Exercise → Write out the entries from the line with "Mark the Auto Dialer Leadset checkbox" up to and including the line with "pos(57,377)", leaving out any pictures.

Records supplied →
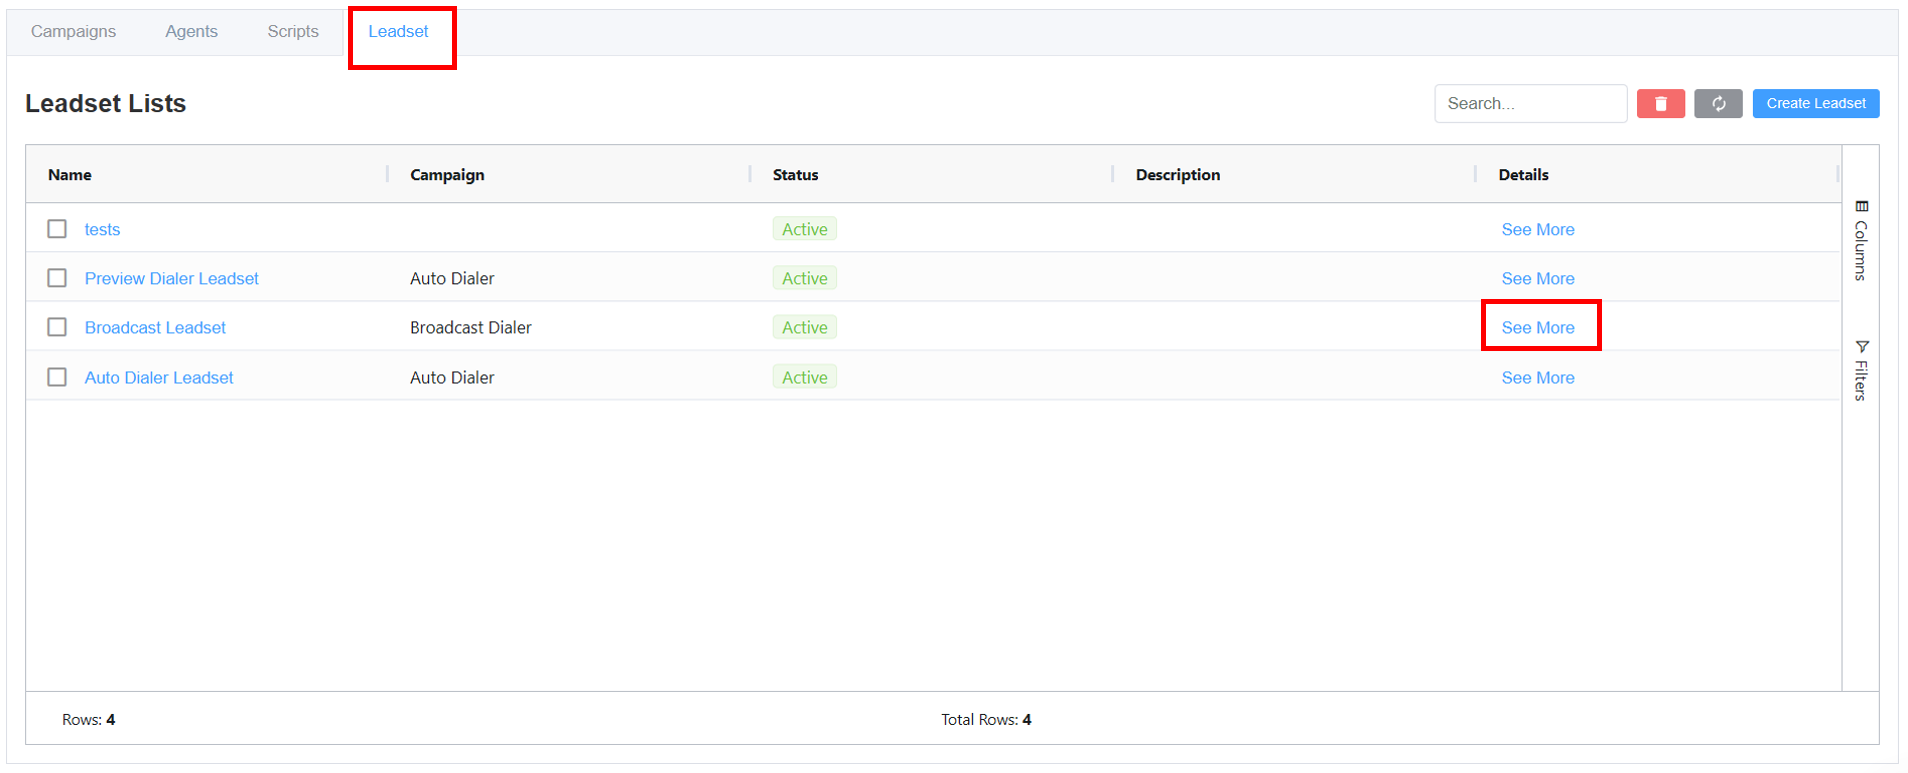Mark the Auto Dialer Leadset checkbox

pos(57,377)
...
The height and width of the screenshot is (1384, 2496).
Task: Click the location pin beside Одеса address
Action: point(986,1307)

Solution for this task →
Mark the Auto Dialer Leadset checkbox

pos(57,377)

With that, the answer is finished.